Reading Trimpe’s journal entries, I have some identification. I was laid off in late 2009, and since then have worked a series of temp positions, with periods of unemployment in-between. I have yet to find a new permanent job. If this is stressful for someone in their 30s, I can only imagine how much more so it was for Trimpe, who was two decades older, and who had been at the same job for over a quarter of a century. Eventually he was able to make the difficult transition into a new career, working as a high school art teacher.
I regard Trimpe’s experiences in the 1990s as yet another reminder that, for all its excitement, a career in the comic book industry is also one that is fraught with uncertainty.
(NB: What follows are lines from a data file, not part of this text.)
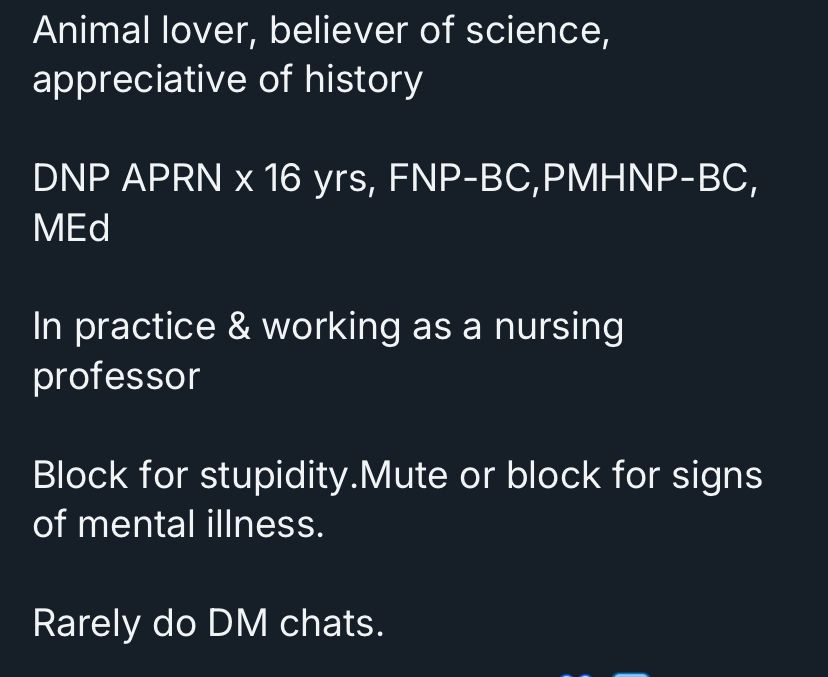Click the 'of mental illness.' line
This screenshot has width=828, height=677.
(x=178, y=524)
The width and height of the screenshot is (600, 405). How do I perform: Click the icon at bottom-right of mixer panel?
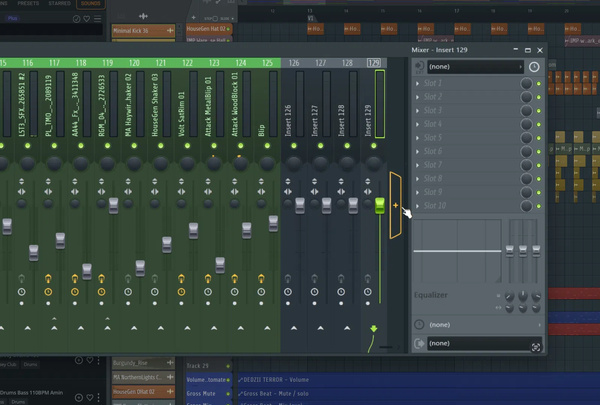[536, 346]
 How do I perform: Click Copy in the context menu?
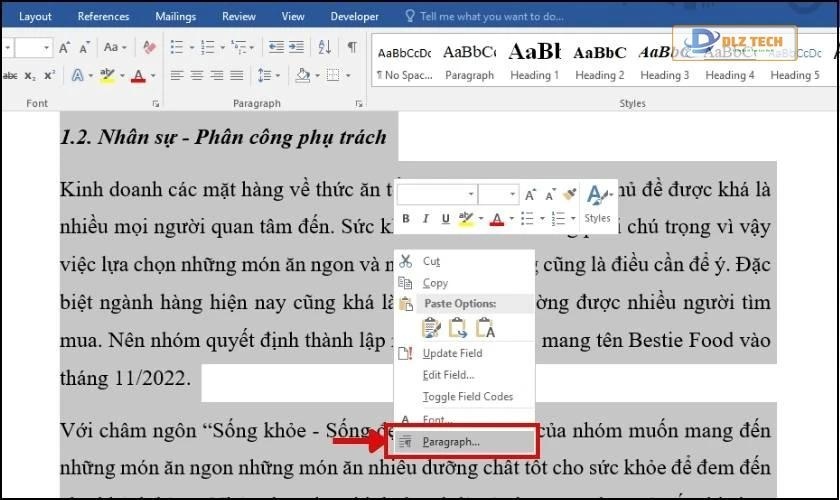tap(435, 283)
Trimpe’s story is sadly not unique. Many others older creators have had similar experiences. I am just glad that eventually, after much hard work, he was able to land on his feet.
In 1992 Trimpe had been ordained a deacon in the Episcopal Diocese of New York. A decade later, in the months following the September 11th terrorist attacks, he performed volunteer work as a chaplain in lower Manhattan.
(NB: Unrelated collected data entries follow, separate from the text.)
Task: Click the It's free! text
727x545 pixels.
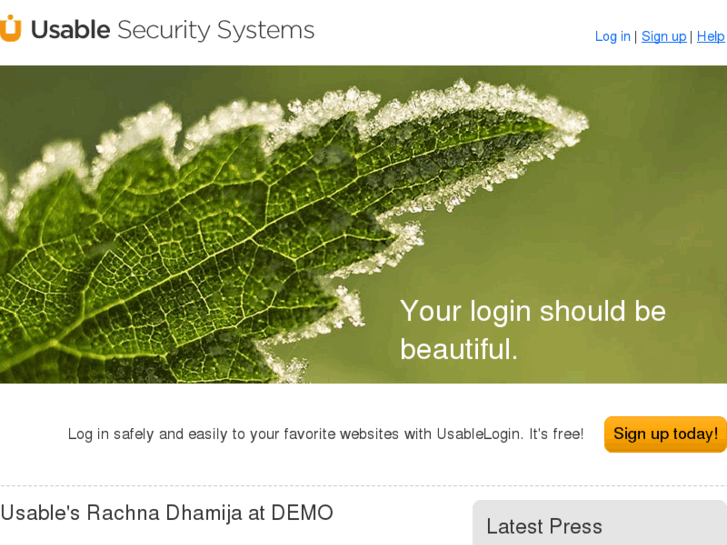Action: [556, 434]
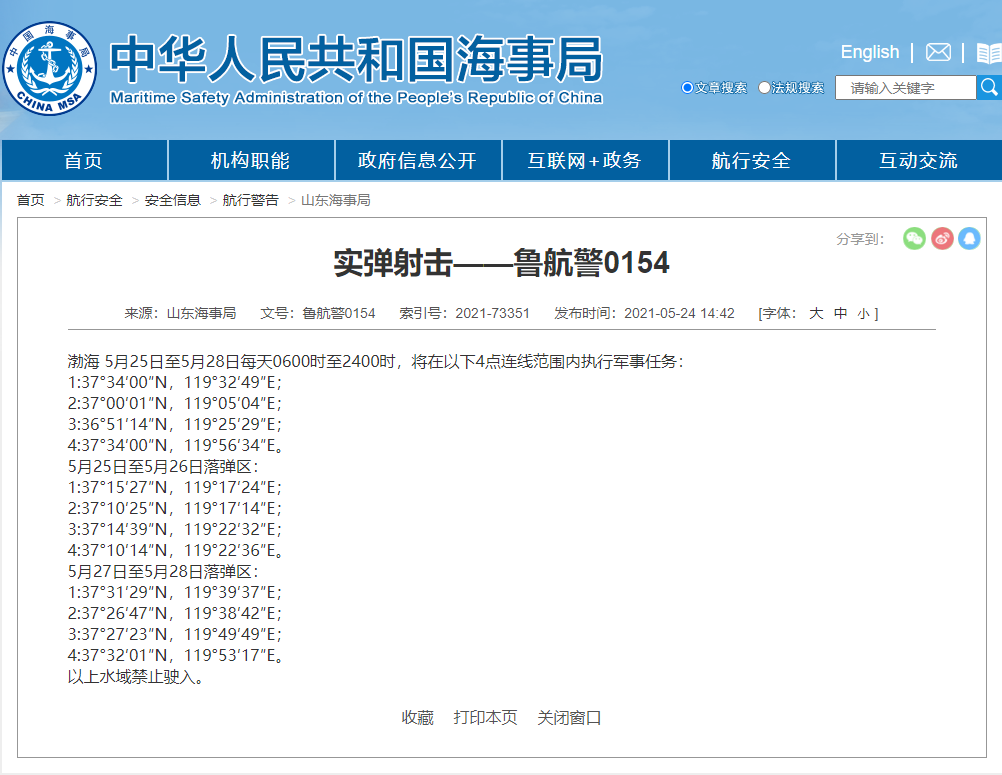Go to 互联网+政务 tab
This screenshot has width=1002, height=775.
[x=584, y=161]
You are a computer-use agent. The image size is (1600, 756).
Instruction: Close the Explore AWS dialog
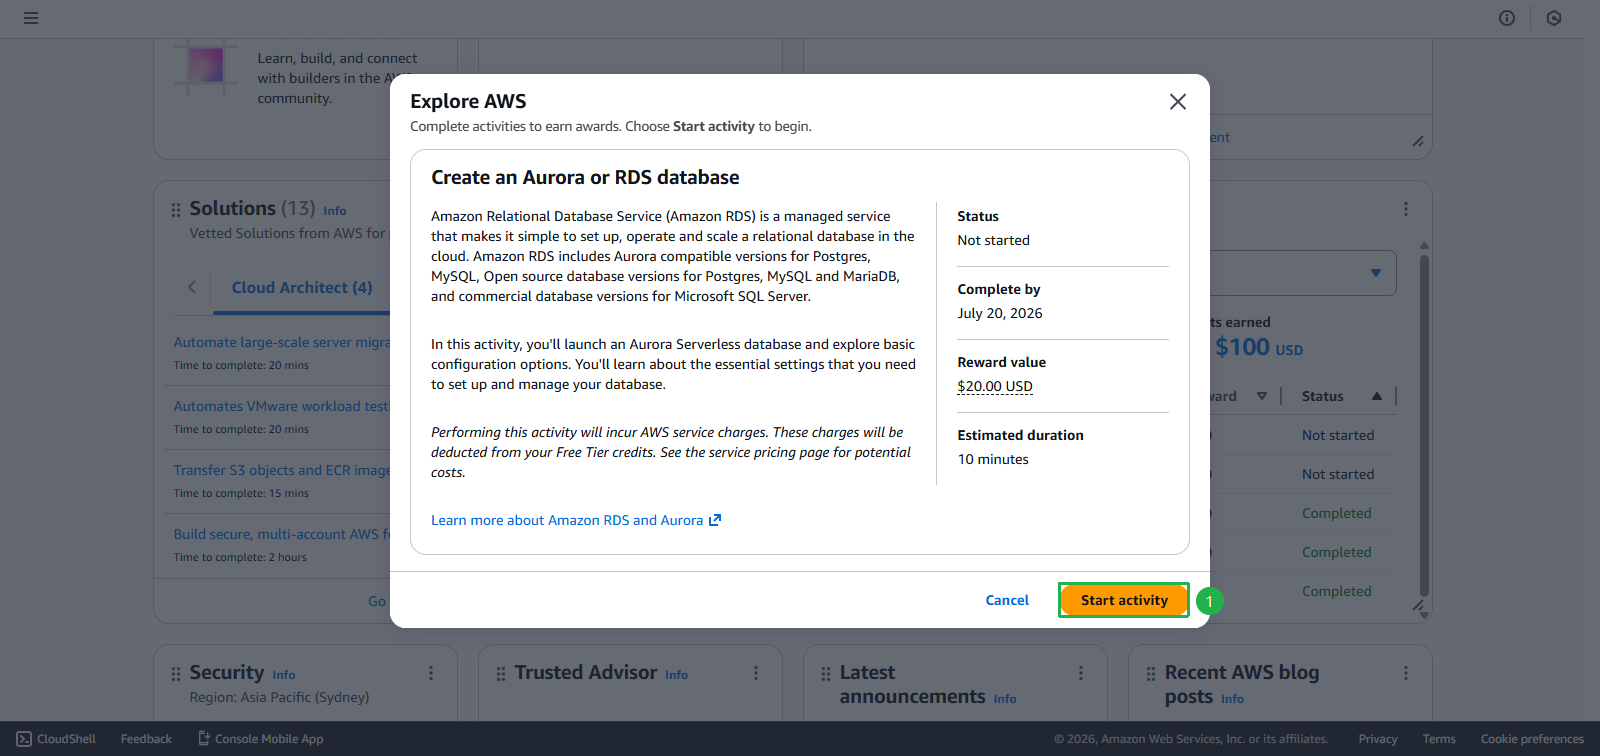pyautogui.click(x=1178, y=102)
Within the last several years Trimpe began working in comic books again. A number of creators who were fans of his work when they were growing up started to hire him to draw various covers, fill-in issues and short stories. In 2008 Trimpe drew the first issue of the BPRD: War on Frogs miniseries published by Dark Horse and a back-up story in the King-Sized Hulk special.
In 2010 IDW began publishing G.I. Joe: A Real American Hero which continued the continuity, as well as the numbering, of the original Marvel series. Larry Hama was once again writing the series. A few issues into this revival Trimpe began contributing covers for the series based on layout sketches from Hama. Trimpe’s covers were featured on the series for nearly two years. He was also one of the pencilers on the 2012 annual.
Savage Dragon creator and Image Comics co-founder Erik Larsen is a longtime fan of Trimpe’s work. As he recently explained, “The first comic book I ever bought with my own money was The Incredible Hulk #156.” In 2010, when Savage Dragon was approaching its own 156th issue, Larsen approached Trimpe to draw a variant cover paying homage to that Incredible Hulk issue. Working from Larsen’s rough layout, Trimpe illustrated a great cover featuring two versions of the Dragon facing off against one another.
Four years later, for Savage Dragon #200, Larsen asked Trimpe to contribute to two of the back-up stories. On the first one Larsen inked Trimpe’s pencils; on the second Trimpe inked Larsen. I really enjoyed how those came out.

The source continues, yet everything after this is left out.